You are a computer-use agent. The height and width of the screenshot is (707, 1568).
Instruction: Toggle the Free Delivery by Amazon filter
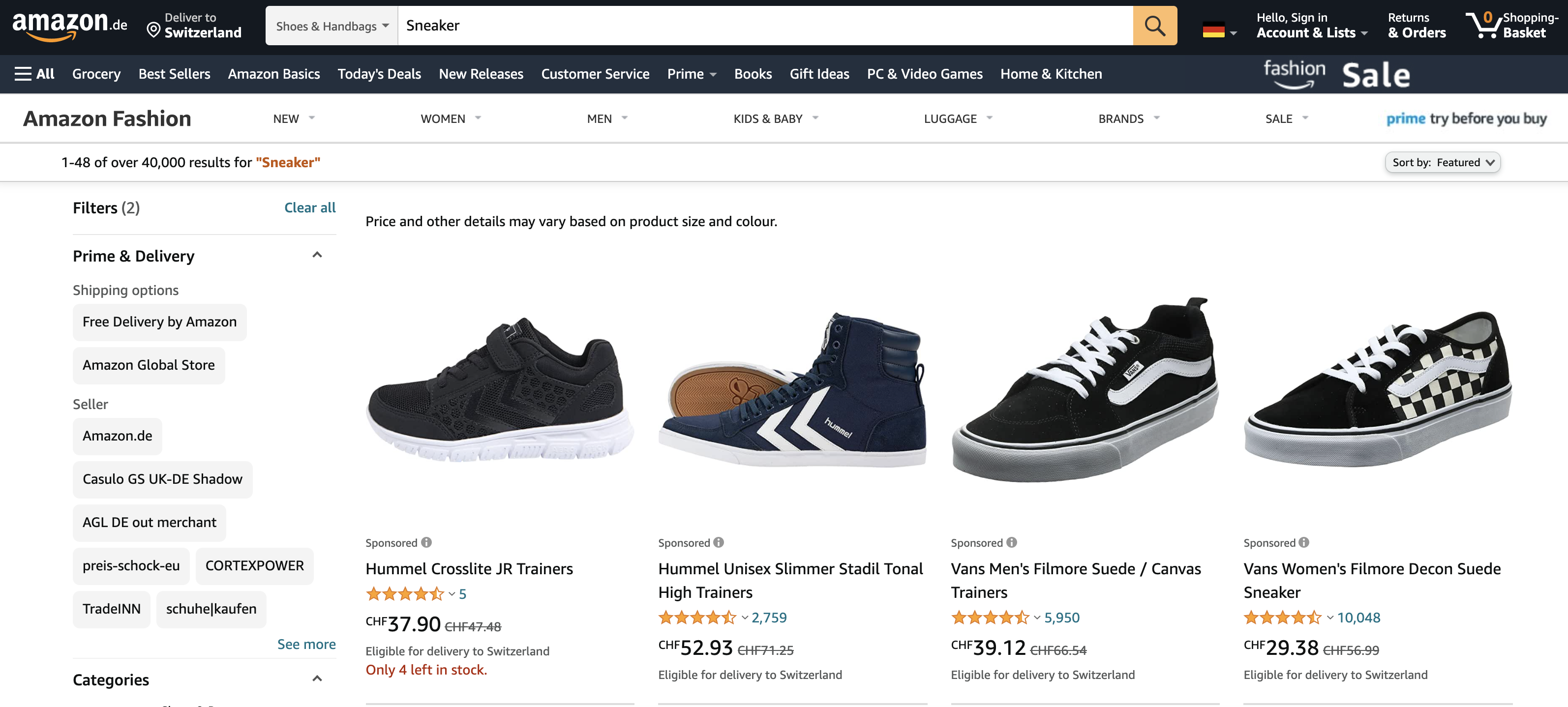point(159,322)
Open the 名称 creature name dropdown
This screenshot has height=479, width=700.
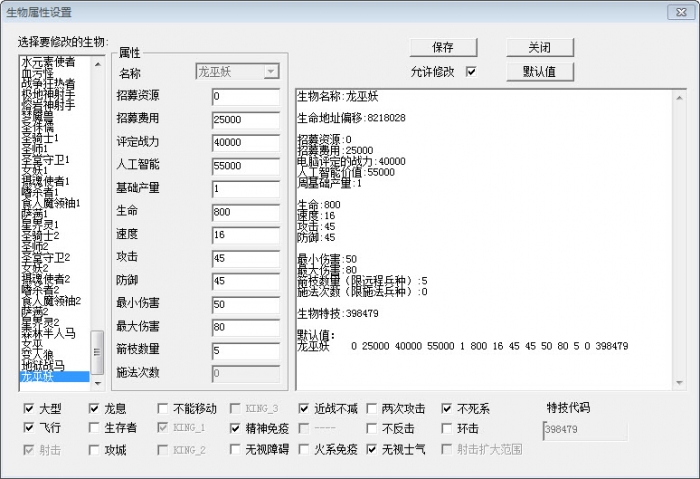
- - - - -
• Problem details:
Please turn the data above into a numbered list with one entry per line, skipping blank lines and leaving the pictures out.

• Full response:
1. You are a computer-use agent. The height and width of the screenshot is (707, 1568).
2. Instruction: Toggle the Free Delivery by Amazon filter
3. point(159,322)
4. Open the 名称 creature name dropdown
5. This screenshot has height=479, width=700.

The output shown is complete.